Surface plasmon resonance binding assay
Surface plasmon resonance (SPR) was used to determine binding of cisplatin and tannic acid to CMG2. CMG2R40C R178A was labeled with biotin-PEG-maleimide (Pierce) for immobilization to a streptavidin-modified carboxydextran SPR sensor surface (SA; GE Healthcare). All experiments were performed using a Biacore X (GE Healthcare). Biotinylated CMG2 (100 nM in HBST) was flowed across channel 2 of the on the SA chip for 5 minutes at of 5 μl/min followed by a HBST wash. As a control, PEG-biotin was immobilized in channel 1 of the sensor chip under identical conditions. Solutions of tannic acid (1 μM) or cisplatin (500 μM) in HBST were flowed across the functionalized sensor chip at 10 μl/min and the sensorgrams recorded. Sensorgrams were recorded in triplicate.
FRET kinetic assay
A FRET-based kinetic assay was used to monitor the rate of PA-CMG2 binding in the presence of cisplatin. First, fluorescently labeled PAE733C*AF488 (1 μM) or CMG2R40C C178A*AF546 (1 μM) were preincubated with 500 μM cisplatin in HBST for 30 minutes. This mixture was then rapidly diluted to a final concentration of 10 nM of each fluorescently labeled binding partner (CMG2 or PA respectively) in HBST and the donor and sensitized emission ratio was monitored over time. Control experiments consisted of preincubation with the DMSO vehicle alone.

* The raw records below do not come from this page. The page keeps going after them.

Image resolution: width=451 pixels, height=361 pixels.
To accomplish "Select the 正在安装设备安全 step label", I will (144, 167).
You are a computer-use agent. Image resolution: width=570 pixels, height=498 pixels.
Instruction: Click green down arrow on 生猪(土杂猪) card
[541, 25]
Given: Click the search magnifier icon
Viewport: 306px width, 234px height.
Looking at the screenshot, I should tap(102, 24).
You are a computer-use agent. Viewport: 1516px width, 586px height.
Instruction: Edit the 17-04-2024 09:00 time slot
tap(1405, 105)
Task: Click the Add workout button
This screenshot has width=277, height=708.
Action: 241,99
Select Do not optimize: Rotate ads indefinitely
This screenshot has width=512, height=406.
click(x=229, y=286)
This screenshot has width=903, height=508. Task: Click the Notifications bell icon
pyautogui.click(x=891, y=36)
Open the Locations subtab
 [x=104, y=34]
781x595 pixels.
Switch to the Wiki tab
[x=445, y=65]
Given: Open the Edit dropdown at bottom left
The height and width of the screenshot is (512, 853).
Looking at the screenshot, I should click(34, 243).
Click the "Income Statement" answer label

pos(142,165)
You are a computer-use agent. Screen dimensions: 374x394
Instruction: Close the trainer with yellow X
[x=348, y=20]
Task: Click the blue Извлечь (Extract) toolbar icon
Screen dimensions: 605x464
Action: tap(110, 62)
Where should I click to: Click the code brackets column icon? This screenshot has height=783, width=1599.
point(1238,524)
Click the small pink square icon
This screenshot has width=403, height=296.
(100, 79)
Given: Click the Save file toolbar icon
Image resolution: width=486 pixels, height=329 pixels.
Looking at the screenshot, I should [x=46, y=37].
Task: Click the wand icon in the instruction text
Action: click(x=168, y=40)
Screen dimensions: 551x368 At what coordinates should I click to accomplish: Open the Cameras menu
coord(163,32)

Ethical treatment of animals
This study was carried out in strict accordance with the recommendations in the Guide for the Care and Use of Laboratory Animals of the National Institutes of Health. All animal studies were conducted according to protocols approved by the Institutional Animal Care and Use Committee of Children's Hospital Boston (Protocol A06-10-086R). All surgery was performed under avertin anesthesia.
Acknowledgments
The author's thank the ICCB-Longwood screening facility for access to their libraries, equipment, screening supplies, and technical advice. The author's also thank Junhong He for her help with IC50 measurements of cisplatin and tannic acid and Dr. Yang Lin, Dr. Guzeliya Kornev and Dr. Robert Latour for help with SPR experiments and use of their Biacore X.
Footnotes
Competing Interests: The authors have declared that no competing interests exist.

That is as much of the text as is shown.